Stored data entries:
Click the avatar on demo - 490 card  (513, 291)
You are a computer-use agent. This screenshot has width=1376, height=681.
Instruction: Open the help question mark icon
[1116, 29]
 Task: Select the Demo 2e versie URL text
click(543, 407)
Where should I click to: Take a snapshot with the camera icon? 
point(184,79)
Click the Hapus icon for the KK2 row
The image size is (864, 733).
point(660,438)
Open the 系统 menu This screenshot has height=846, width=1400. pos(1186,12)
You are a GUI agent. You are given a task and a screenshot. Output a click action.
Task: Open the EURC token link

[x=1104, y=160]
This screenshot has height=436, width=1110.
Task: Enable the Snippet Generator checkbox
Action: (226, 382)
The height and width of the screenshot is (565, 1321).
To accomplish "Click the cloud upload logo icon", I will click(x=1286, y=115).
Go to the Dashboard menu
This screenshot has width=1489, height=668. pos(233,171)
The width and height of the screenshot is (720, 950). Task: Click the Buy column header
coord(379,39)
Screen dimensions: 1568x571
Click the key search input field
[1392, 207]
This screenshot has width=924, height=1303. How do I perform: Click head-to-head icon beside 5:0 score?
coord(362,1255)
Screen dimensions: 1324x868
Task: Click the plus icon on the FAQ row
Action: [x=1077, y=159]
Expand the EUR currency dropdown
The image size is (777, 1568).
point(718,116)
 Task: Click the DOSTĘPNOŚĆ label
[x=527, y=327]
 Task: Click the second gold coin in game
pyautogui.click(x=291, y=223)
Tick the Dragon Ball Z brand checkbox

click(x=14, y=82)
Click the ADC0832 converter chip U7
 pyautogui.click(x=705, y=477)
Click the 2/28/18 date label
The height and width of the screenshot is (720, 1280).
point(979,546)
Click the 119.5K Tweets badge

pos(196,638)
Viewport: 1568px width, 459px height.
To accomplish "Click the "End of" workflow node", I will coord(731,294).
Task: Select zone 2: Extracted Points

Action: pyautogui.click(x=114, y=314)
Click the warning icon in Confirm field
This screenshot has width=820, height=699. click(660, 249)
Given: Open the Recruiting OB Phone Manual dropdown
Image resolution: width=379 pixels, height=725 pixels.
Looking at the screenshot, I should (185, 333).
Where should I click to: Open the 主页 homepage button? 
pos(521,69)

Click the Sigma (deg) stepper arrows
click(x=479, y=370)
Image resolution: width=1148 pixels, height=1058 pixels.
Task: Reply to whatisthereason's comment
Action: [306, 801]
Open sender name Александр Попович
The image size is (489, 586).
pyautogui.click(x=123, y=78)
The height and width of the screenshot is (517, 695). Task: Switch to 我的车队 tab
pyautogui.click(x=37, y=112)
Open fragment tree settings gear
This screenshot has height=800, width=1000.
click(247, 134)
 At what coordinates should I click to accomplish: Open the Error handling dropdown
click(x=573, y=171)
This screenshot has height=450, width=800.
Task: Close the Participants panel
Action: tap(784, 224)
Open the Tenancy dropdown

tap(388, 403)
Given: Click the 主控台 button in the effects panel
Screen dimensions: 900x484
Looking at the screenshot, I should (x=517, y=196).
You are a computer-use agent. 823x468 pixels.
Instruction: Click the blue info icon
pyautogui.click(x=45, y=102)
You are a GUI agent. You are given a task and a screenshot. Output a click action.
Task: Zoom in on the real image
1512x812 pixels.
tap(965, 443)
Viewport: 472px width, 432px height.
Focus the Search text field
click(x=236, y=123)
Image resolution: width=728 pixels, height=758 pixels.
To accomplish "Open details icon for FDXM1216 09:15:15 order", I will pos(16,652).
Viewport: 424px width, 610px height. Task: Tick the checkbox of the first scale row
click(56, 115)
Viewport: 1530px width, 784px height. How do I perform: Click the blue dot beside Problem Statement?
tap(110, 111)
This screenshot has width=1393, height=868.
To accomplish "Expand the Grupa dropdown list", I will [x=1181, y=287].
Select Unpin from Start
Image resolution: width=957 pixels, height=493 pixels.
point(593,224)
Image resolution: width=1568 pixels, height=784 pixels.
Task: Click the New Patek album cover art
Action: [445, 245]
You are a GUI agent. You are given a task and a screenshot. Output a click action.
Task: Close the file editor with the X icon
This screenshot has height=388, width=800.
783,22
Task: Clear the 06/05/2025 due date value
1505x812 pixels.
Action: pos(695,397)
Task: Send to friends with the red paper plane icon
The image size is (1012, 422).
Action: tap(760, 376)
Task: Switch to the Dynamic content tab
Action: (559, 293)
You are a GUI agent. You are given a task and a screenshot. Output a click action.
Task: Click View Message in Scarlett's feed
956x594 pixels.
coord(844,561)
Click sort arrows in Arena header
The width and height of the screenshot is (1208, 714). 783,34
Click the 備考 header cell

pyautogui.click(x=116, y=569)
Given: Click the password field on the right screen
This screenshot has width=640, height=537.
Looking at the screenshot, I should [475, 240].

▶ **Task item**
Show the lines above with "computer".

▶ **Answer space**
You are a computer-use agent. This screenshot has width=1376, height=681.
You are a computer-use agent. 823x468 pixels.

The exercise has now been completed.